L'infirmière n° 015 du 01/12/2021

 

JE ME FORME

JURIDIQUE

Jean-Charles Scotti  

avocat au barreau de Marseille jcs@scotti-avocat.fr

Un patient en fin de vie, que je suis depuis plusieurs années, souhaite me faire un legs pour me remercier de mes soins et des liens affectifs qui nous lient aujourd’hui. Puis-je l’accepter ?

Toute libéralité nécessite un consentement à la fois du disposant et du gratifié. La règle va de soi en matière de donation, puisqu’il s’agit d’un contrat. Elle s’applique également au testament, bien qu’il s’agisse d’un acte unilatéral. En effet, si le consentement du légataire n’est pas nécessaire à la validité du legs, il conditionne son efficacité : si le légataire renonce au legs, celui-ci sera caduc. Pour faire une donation entre vifs ou un testament, il faut être sain d’esprit (article 901 du Code civil). L’insanité d’esprit du disposant au moment de la donation ou du testament est sanctionnée par la nullité de la libéralité. Il existe des incapacités absolues à recevoir une donation. Il s’agit pour l’essentiel des donations et legs au profit des personnes morales (société, groupement, établissement de santé, association, etc.).

Selon l’article 909 du Code civil, « les membres des professions médicales et de la pharmacie, ainsi que les auxiliaires médicaux qui ont prodigué des soins à une personne pendant la maladie dont elle meurt ne peuvent profiter des dispositions entre vifs ou testamentaires qu’elle aurait faites en leur faveur pendant le cours de celle-ci ». Ainsi, l’incapacité de recevoir un legs est conditionnée à l’existence, au jour de la rédaction du testament, de la maladie dont est décédé le disposant, peu importe la date de son diagnostic. La notion de « dernière maladie » est difficile à apprécier lorsqu’il s’agit de pathologie chronique ou du développement d’une maladie ancienne : la jurisprudence recherche alors le début de la période d’aggravation finale.
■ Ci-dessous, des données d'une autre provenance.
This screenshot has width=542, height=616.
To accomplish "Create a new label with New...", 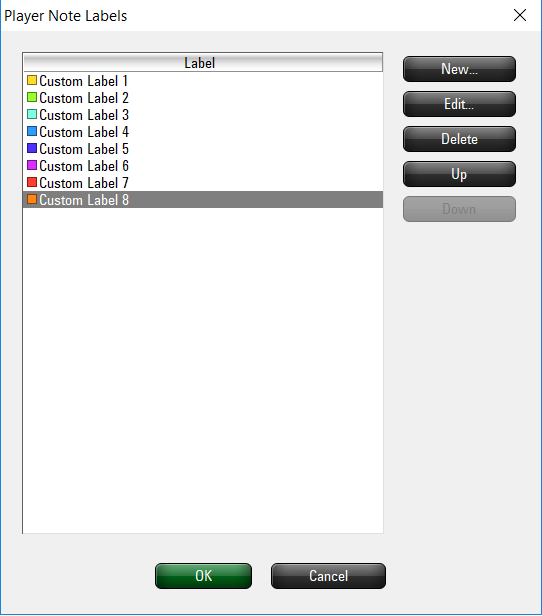I will (x=459, y=69).
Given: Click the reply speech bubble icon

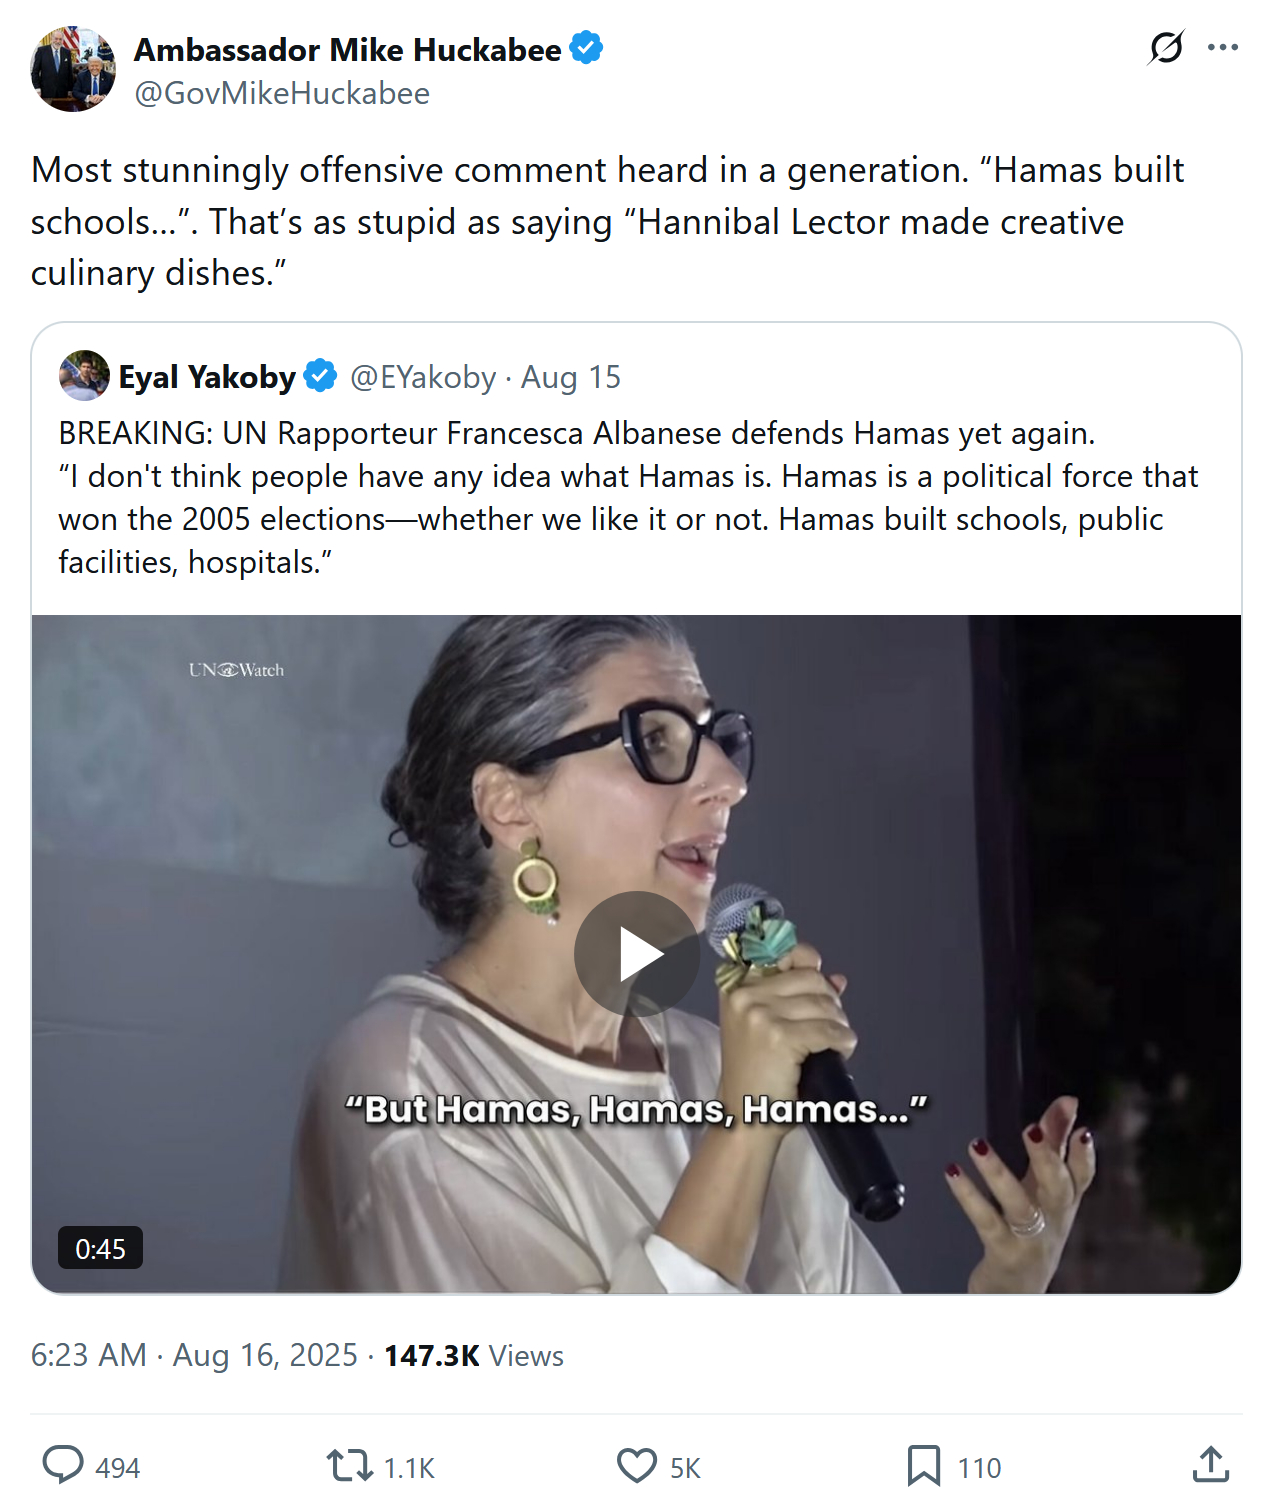Looking at the screenshot, I should tap(63, 1465).
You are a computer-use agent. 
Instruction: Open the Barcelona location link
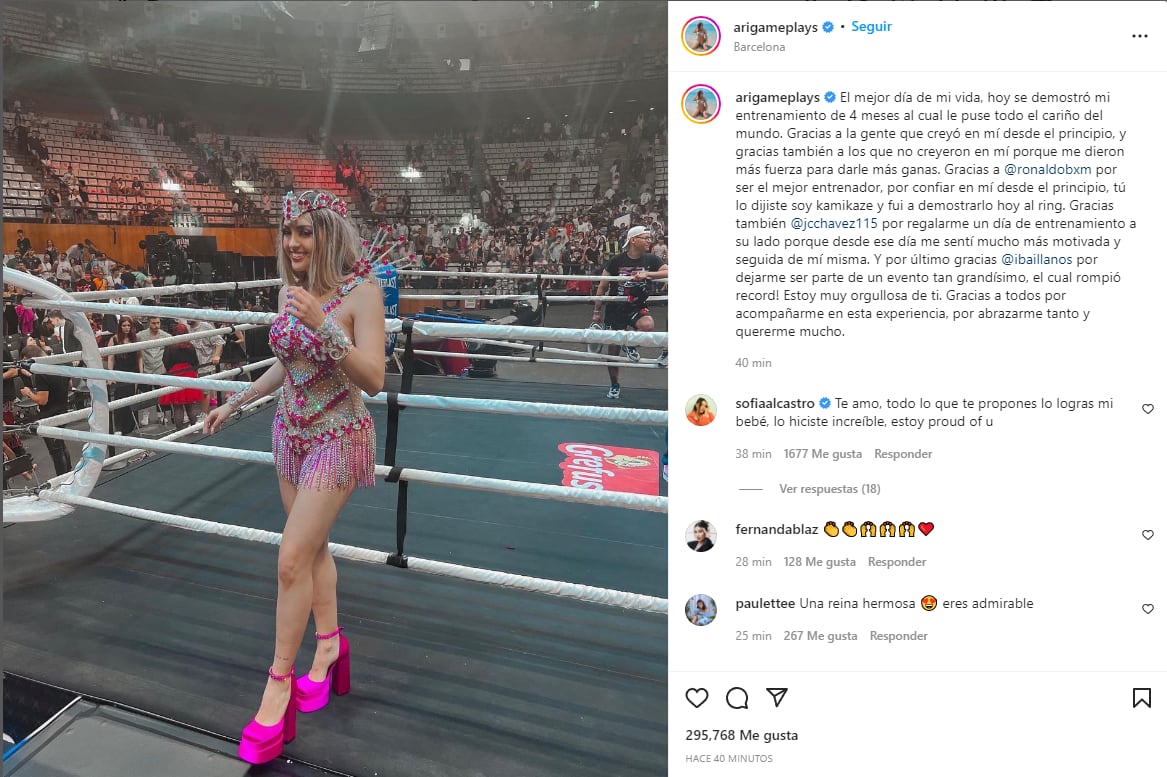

En cas de contestation judiciaire, les juges du fonds doivent vérifier que la libéralité a bien été consentie au cours de la maladie qui a été fatale au disposant. Peu importe, en revanche, la date du diagnostic de la maladie qui peut être postérieure à l’établissement de la libéralité. Dans cette logique, sont nuls les deux legs établis par la pensionnaire d’une résidence pour personnes âgées au profit d’une employée de cet établissement(5).

  • 5. Nullité des dons faits par un résident d’un Ehpad (CA Bordeaux 29-2-2000 n° 97-1869 : Dr. famille 2000 comm. 120 par B. Beignier).